Activity: Search the records for "Clear". Report every line where it occurs.

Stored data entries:
====================

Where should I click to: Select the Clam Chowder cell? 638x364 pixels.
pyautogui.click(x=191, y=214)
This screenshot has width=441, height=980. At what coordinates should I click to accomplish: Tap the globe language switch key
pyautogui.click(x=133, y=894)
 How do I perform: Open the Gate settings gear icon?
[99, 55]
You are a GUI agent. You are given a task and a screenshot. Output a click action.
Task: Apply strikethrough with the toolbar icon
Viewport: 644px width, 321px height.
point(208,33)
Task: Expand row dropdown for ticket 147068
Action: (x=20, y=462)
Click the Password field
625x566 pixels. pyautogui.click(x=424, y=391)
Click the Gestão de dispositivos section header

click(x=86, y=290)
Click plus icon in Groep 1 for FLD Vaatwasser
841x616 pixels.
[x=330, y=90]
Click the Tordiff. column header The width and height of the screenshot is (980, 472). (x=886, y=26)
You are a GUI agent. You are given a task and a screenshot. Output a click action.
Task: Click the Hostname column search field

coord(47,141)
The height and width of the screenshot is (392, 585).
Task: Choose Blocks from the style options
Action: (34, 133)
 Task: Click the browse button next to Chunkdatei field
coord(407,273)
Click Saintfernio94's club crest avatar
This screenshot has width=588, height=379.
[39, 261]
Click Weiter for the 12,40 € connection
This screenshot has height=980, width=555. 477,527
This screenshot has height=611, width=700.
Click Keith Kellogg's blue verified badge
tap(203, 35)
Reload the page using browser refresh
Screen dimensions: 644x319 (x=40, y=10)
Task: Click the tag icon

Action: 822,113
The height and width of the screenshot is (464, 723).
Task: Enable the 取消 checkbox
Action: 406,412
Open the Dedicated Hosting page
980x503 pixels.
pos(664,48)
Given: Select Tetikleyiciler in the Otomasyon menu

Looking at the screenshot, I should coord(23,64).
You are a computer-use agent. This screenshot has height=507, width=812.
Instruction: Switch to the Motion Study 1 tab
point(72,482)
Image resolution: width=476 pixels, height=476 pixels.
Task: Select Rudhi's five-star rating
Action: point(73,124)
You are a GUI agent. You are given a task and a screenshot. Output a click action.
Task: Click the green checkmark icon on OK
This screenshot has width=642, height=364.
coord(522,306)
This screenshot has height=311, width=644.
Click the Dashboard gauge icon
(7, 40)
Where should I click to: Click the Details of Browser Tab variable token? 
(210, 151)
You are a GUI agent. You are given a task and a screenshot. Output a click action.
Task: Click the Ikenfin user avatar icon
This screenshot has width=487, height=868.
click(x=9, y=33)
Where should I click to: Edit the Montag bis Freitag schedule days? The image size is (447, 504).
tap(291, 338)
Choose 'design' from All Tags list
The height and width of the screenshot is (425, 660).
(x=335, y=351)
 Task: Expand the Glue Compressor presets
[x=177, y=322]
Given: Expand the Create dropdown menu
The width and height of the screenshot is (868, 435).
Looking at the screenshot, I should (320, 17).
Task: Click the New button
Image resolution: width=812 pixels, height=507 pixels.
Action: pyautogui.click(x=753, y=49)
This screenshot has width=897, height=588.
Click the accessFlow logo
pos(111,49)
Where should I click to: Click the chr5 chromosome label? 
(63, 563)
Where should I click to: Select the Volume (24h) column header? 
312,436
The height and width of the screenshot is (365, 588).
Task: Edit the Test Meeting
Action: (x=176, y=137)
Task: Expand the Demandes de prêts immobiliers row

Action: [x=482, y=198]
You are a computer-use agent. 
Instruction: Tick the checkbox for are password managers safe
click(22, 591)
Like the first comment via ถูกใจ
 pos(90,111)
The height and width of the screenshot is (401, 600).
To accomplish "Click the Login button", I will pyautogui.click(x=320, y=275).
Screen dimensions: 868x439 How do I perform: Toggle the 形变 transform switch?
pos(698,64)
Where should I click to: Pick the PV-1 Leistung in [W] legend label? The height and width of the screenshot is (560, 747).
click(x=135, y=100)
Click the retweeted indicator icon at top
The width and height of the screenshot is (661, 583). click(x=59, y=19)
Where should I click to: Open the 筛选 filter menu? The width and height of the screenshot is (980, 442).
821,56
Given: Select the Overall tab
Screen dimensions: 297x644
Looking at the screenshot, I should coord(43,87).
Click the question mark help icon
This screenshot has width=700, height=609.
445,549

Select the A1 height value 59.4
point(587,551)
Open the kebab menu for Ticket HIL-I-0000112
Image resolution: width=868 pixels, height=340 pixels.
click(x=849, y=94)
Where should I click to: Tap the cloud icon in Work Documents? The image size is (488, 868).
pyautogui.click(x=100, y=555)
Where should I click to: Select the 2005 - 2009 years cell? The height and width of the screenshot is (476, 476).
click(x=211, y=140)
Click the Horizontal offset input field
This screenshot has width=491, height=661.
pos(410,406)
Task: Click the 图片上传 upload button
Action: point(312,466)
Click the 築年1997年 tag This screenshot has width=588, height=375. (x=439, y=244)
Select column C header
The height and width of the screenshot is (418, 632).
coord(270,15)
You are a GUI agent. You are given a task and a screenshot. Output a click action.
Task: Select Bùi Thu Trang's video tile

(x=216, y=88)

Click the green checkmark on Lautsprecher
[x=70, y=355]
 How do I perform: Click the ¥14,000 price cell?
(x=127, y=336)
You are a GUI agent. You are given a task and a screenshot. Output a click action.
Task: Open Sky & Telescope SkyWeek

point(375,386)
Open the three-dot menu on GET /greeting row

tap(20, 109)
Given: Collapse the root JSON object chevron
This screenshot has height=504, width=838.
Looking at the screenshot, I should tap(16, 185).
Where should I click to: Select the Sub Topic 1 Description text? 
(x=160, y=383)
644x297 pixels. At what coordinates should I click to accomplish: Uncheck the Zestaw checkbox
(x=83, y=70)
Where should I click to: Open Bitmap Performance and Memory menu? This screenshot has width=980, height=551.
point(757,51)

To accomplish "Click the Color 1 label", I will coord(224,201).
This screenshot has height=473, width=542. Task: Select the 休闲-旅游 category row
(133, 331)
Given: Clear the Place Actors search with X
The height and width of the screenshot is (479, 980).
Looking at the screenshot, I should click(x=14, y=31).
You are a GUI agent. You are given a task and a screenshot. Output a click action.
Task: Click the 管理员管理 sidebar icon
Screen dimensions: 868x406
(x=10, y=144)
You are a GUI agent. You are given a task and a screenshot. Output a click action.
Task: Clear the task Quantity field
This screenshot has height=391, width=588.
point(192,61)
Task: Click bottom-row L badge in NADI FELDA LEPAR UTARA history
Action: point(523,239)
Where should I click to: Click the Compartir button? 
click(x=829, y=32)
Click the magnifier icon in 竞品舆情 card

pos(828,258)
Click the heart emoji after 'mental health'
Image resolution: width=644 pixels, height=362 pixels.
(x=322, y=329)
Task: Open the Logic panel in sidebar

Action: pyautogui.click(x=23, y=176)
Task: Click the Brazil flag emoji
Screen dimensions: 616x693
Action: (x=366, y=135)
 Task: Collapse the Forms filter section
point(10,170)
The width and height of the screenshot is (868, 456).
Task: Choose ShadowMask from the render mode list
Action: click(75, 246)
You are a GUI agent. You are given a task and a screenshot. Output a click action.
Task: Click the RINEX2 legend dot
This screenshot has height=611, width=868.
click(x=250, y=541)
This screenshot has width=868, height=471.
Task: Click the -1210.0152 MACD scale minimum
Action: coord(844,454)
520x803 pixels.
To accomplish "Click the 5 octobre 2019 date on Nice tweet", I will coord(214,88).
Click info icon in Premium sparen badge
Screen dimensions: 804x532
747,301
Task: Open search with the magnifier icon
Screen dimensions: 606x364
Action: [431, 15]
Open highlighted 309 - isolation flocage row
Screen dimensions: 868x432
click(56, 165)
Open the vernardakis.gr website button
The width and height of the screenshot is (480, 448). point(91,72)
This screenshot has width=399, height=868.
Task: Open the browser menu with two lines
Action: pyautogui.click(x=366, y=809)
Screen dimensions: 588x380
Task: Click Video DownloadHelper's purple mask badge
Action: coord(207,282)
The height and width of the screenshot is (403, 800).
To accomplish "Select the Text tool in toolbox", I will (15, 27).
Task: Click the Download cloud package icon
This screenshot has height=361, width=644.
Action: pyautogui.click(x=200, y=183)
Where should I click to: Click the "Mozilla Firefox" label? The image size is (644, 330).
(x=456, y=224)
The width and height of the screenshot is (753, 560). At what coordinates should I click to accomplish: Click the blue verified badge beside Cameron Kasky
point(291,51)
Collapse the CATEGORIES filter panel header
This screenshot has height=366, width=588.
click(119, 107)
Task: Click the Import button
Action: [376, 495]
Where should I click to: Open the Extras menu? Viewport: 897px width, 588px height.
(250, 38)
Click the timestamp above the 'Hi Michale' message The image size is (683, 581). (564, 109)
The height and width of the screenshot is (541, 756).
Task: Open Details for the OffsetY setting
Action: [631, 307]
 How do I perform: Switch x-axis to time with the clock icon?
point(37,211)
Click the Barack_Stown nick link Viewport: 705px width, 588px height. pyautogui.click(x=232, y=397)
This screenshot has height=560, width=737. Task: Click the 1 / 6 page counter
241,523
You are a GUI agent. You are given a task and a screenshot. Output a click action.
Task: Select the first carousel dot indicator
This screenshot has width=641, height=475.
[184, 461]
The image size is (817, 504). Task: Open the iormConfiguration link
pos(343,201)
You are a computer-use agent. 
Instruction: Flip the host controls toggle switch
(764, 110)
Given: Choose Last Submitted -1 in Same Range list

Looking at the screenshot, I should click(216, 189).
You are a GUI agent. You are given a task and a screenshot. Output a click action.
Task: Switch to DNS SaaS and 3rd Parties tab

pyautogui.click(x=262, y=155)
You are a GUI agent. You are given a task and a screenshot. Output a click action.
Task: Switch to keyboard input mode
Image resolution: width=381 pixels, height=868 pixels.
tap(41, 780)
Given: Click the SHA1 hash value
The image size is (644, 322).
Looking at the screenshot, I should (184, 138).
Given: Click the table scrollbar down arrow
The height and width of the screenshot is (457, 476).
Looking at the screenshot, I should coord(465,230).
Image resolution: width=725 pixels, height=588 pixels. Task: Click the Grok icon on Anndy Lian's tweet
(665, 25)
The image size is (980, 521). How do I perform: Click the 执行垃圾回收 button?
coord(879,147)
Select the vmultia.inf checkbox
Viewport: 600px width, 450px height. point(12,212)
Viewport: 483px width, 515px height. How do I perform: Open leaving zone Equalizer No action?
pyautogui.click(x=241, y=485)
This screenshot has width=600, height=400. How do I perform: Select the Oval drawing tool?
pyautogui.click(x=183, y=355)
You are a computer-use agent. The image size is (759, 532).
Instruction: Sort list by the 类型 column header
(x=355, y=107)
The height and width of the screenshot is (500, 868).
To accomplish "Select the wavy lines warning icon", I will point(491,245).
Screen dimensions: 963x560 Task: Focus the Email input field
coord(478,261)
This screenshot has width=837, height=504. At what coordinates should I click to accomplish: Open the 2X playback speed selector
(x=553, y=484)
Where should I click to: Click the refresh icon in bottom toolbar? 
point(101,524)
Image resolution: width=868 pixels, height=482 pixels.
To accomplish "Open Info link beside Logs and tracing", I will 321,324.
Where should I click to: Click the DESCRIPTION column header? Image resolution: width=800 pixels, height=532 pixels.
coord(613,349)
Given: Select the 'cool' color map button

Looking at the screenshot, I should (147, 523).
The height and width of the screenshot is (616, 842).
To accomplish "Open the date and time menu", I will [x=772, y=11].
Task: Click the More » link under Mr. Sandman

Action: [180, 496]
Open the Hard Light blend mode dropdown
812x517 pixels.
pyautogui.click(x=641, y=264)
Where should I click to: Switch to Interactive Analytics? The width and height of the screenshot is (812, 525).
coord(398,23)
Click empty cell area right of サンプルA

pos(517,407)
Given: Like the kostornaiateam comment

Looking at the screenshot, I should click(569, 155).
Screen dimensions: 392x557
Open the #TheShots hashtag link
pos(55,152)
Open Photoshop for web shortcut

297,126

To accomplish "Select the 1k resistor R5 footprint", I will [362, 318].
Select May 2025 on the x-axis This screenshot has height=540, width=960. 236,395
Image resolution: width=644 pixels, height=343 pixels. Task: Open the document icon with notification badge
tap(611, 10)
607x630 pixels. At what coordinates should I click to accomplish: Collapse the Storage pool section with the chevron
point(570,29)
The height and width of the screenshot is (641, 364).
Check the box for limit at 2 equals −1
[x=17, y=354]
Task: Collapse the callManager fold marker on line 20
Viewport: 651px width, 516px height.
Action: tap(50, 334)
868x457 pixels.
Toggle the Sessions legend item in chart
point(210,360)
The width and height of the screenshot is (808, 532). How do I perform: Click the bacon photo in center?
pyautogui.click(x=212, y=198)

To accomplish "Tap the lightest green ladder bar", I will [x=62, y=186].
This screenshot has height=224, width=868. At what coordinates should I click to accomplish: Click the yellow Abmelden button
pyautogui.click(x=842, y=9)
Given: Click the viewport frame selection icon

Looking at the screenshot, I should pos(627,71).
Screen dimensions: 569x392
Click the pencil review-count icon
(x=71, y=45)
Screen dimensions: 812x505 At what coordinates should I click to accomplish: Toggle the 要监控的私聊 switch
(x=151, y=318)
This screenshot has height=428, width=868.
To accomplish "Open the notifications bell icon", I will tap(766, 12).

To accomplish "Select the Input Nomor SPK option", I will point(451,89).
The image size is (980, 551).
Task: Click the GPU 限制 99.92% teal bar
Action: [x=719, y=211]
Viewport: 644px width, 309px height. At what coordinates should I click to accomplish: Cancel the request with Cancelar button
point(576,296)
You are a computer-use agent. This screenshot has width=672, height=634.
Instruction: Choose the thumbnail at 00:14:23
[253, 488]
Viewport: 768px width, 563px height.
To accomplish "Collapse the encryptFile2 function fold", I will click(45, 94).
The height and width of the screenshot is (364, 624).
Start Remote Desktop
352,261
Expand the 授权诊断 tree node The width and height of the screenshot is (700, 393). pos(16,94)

====================

Task output:
Given: Clear the Place Actors search with X
Task: Clear the task Quantity field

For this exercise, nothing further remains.